---------- Recorded data
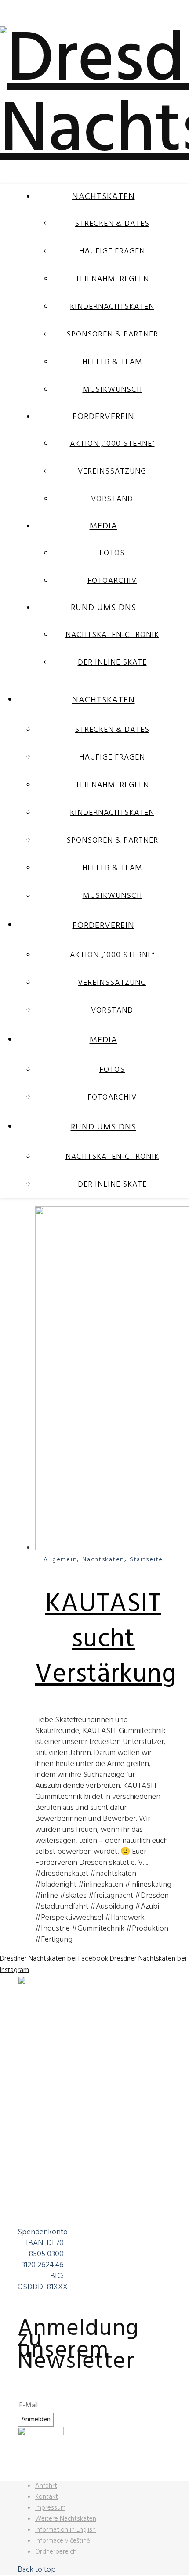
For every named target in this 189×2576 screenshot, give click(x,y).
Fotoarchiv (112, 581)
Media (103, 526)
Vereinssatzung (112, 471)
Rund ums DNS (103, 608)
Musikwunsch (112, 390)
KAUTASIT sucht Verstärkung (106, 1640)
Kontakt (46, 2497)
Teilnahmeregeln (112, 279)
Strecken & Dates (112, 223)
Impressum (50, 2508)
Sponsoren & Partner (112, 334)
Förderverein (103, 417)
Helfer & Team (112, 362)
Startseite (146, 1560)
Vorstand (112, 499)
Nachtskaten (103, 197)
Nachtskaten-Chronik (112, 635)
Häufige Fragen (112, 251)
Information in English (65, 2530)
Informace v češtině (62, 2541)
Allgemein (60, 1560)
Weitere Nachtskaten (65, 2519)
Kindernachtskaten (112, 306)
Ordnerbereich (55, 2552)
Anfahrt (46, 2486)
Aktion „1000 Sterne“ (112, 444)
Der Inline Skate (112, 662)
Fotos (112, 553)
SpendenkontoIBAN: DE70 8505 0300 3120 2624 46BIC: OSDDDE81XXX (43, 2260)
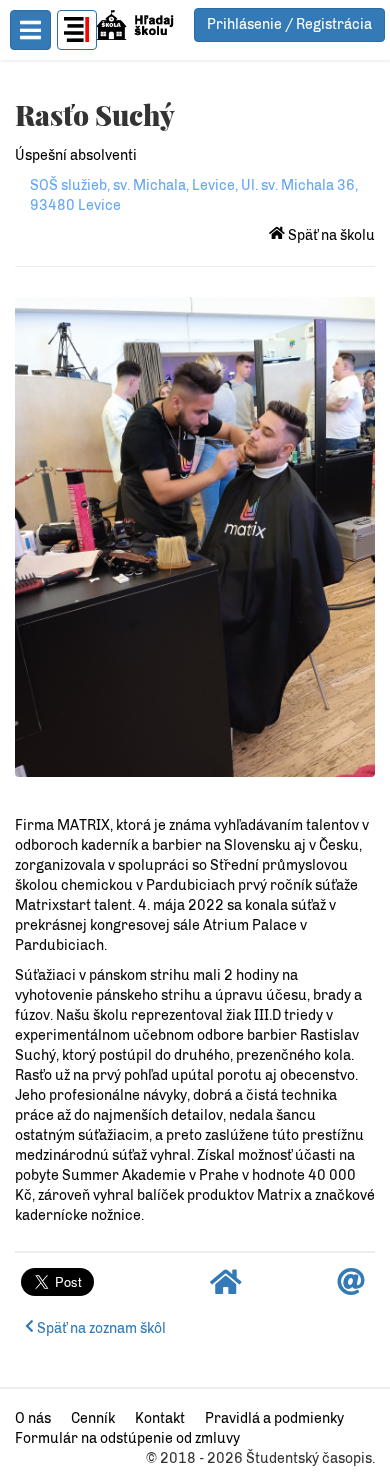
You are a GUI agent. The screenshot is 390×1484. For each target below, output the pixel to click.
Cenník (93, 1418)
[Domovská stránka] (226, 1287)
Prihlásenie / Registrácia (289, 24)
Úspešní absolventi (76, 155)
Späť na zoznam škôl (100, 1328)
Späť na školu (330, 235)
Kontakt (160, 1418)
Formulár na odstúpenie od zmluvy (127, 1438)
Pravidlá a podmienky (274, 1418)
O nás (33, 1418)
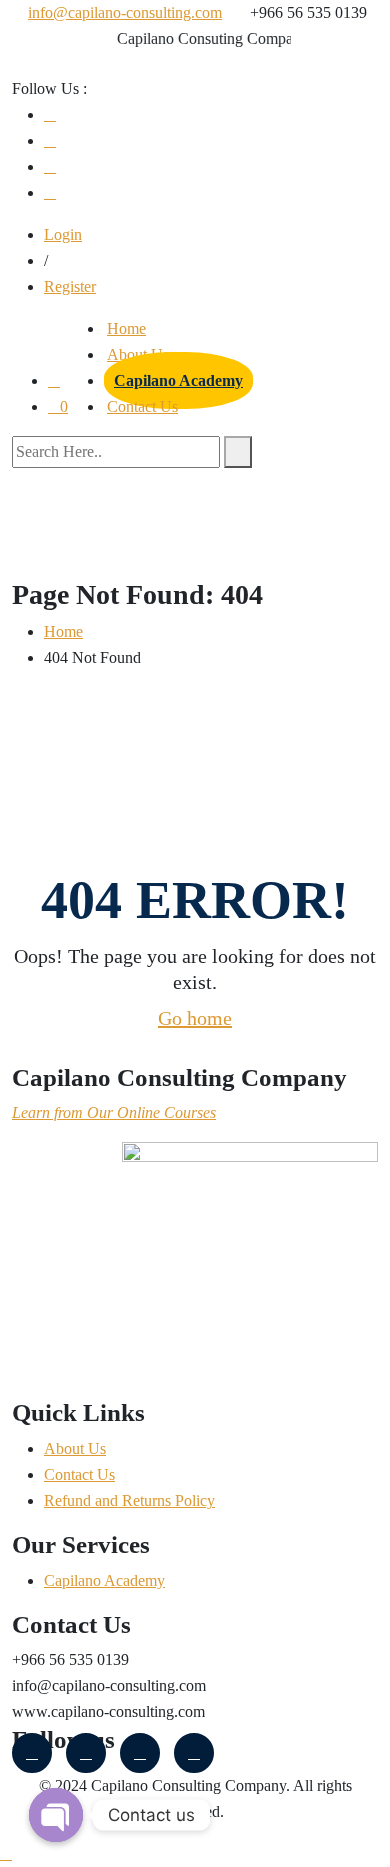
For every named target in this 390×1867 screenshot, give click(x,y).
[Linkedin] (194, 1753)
--------------------
To do ::
Write out the records above exactly. Begin with the first line, end with the line holding "Fotos (112, 553)", and drop the pictures.

Exercise answer ::
For every named target in this 189×2576 screenshot, give click(x,y).
Fotoarchiv (112, 581)
Media (103, 526)
Vereinssatzung (112, 471)
Rund ums DNS (103, 608)
Musikwunsch (112, 390)
KAUTASIT sucht Verstärkung (106, 1640)
Kontakt (46, 2497)
Teilnahmeregeln (112, 279)
Strecken & Dates (112, 223)
Impressum (50, 2508)
Sponsoren & Partner (112, 334)
Förderverein (103, 417)
Helfer & Team (112, 362)
Startseite (146, 1560)
Vorstand (112, 499)
Nachtskaten (103, 197)
Nachtskaten-Chronik (112, 635)
Häufige Fragen (112, 251)
Information in English (65, 2530)
Informace v češtině (62, 2541)
Allgemein (60, 1560)
Weitere Nachtskaten (65, 2519)
Kindernachtskaten (112, 306)
Ordnerbereich (55, 2552)
Anfahrt (46, 2486)
Aktion „1000 Sterne“ (112, 444)
Der Inline Skate (112, 662)
Fotos (112, 553)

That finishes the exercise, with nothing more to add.